(Beginning of The data)

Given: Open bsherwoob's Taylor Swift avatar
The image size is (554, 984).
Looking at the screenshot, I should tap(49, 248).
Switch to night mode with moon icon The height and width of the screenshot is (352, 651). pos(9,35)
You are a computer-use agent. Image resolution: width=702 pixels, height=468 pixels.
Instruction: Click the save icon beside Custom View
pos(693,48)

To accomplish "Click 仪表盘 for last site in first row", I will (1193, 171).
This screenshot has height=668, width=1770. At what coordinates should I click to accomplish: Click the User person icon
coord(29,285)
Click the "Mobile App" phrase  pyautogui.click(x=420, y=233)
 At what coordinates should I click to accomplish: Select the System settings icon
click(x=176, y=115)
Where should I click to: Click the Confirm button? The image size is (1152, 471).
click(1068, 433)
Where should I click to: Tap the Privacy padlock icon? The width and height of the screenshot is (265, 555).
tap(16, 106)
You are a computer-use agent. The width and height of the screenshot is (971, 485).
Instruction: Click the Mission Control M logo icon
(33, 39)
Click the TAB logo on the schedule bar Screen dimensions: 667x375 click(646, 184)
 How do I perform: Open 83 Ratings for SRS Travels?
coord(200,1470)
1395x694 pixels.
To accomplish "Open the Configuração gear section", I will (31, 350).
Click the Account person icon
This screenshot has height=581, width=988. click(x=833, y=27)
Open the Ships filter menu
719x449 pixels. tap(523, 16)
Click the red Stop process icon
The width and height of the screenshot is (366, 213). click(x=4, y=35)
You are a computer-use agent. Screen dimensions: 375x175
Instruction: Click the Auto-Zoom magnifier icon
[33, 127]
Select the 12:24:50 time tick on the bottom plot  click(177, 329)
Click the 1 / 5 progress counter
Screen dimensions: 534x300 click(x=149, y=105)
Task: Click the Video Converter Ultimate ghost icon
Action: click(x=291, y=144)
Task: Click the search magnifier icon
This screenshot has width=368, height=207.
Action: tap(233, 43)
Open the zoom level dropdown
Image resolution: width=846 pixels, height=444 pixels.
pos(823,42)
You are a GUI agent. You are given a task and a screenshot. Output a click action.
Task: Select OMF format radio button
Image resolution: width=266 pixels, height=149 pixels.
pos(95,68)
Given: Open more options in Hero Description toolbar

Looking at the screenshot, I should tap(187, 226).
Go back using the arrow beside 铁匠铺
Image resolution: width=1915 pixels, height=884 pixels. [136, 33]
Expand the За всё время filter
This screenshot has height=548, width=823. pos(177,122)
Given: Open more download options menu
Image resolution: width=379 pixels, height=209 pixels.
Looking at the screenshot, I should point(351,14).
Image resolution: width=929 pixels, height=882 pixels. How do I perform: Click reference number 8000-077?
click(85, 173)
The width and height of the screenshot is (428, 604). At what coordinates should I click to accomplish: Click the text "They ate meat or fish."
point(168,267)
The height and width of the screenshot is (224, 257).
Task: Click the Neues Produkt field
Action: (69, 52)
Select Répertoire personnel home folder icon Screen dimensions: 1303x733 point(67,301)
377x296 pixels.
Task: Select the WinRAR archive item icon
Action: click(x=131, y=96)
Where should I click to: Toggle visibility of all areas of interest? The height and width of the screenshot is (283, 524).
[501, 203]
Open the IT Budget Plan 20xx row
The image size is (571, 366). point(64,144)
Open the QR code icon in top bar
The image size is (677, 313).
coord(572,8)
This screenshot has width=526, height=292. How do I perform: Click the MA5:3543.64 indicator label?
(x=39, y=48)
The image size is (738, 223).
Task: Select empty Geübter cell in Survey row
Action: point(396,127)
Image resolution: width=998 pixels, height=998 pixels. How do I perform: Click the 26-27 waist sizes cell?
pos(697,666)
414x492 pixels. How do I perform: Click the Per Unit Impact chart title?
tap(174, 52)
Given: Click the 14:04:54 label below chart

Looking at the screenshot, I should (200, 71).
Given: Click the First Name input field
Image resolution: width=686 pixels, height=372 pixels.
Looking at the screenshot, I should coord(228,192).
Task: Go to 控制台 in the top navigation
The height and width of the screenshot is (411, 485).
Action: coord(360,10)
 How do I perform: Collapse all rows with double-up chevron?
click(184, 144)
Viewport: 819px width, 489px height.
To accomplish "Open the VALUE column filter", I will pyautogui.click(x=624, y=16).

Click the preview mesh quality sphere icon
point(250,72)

(End of The data)

● Description of the task:
Above are the entries; give them back verbatim.

● Task solution:
Given: Open bsherwoob's Taylor Swift avatar
The image size is (554, 984).
Looking at the screenshot, I should tap(49, 248).
Switch to night mode with moon icon The height and width of the screenshot is (352, 651). pos(9,35)
You are a computer-use agent. Image resolution: width=702 pixels, height=468 pixels.
Instruction: Click the save icon beside Custom View
pos(693,48)

To accomplish "Click 仪表盘 for last site in first row", I will (1193, 171).
This screenshot has height=668, width=1770. At what coordinates should I click to accomplish: Click the User person icon
coord(29,285)
Click the "Mobile App" phrase  pyautogui.click(x=420, y=233)
 At what coordinates should I click to accomplish: Select the System settings icon
click(x=176, y=115)
Where should I click to: Click the Confirm button? The image size is (1152, 471).
click(1068, 433)
Where should I click to: Tap the Privacy padlock icon? The width and height of the screenshot is (265, 555).
tap(16, 106)
You are a computer-use agent. The width and height of the screenshot is (971, 485).
Instruction: Click the Mission Control M logo icon
(33, 39)
Click the TAB logo on the schedule bar Screen dimensions: 667x375 click(646, 184)
 How do I perform: Open 83 Ratings for SRS Travels?
coord(200,1470)
1395x694 pixels.
To accomplish "Open the Configuração gear section", I will (31, 350).
Click the Account person icon
This screenshot has height=581, width=988. click(x=833, y=27)
Open the Ships filter menu
719x449 pixels. tap(523, 16)
Click the red Stop process icon
The width and height of the screenshot is (366, 213). click(x=4, y=35)
You are a computer-use agent. Screen dimensions: 375x175
Instruction: Click the Auto-Zoom magnifier icon
[33, 127]
Select the 12:24:50 time tick on the bottom plot  click(177, 329)
Click the 1 / 5 progress counter
Screen dimensions: 534x300 click(x=149, y=105)
Task: Click the Video Converter Ultimate ghost icon
Action: click(x=291, y=144)
Task: Click the search magnifier icon
This screenshot has width=368, height=207.
Action: tap(233, 43)
Open the zoom level dropdown
Image resolution: width=846 pixels, height=444 pixels.
pos(823,42)
You are a GUI agent. You are given a task and a screenshot. Output a click action.
Task: Select OMF format radio button
Image resolution: width=266 pixels, height=149 pixels.
pos(95,68)
Given: Open more options in Hero Description toolbar

Looking at the screenshot, I should tap(187, 226).
Go back using the arrow beside 铁匠铺
Image resolution: width=1915 pixels, height=884 pixels. [136, 33]
Expand the За всё время filter
This screenshot has height=548, width=823. pos(177,122)
Given: Open more download options menu
Image resolution: width=379 pixels, height=209 pixels.
Looking at the screenshot, I should point(351,14).
Image resolution: width=929 pixels, height=882 pixels. How do I perform: Click reference number 8000-077?
click(85, 173)
The width and height of the screenshot is (428, 604). At what coordinates should I click to accomplish: Click the text "They ate meat or fish."
point(168,267)
The height and width of the screenshot is (224, 257).
Task: Click the Neues Produkt field
Action: (69, 52)
Select Répertoire personnel home folder icon Screen dimensions: 1303x733 point(67,301)
377x296 pixels.
Task: Select the WinRAR archive item icon
Action: click(x=131, y=96)
Where should I click to: Toggle visibility of all areas of interest? The height and width of the screenshot is (283, 524).
[501, 203]
Open the IT Budget Plan 20xx row
The image size is (571, 366). point(64,144)
Open the QR code icon in top bar
The image size is (677, 313).
coord(572,8)
This screenshot has width=526, height=292. How do I perform: Click the MA5:3543.64 indicator label?
(x=39, y=48)
The image size is (738, 223).
Task: Select empty Geübter cell in Survey row
Action: point(396,127)
Image resolution: width=998 pixels, height=998 pixels. How do I perform: Click the 26-27 waist sizes cell?
pos(697,666)
414x492 pixels. How do I perform: Click the Per Unit Impact chart title?
tap(174, 52)
Given: Click the 14:04:54 label below chart

Looking at the screenshot, I should (200, 71).
Given: Click the First Name input field
Image resolution: width=686 pixels, height=372 pixels.
Looking at the screenshot, I should coord(228,192).
Task: Go to 控制台 in the top navigation
The height and width of the screenshot is (411, 485).
Action: coord(360,10)
 How do I perform: Collapse all rows with double-up chevron?
click(184, 144)
Viewport: 819px width, 489px height.
To accomplish "Open the VALUE column filter", I will pyautogui.click(x=624, y=16).

Click the preview mesh quality sphere icon
point(250,72)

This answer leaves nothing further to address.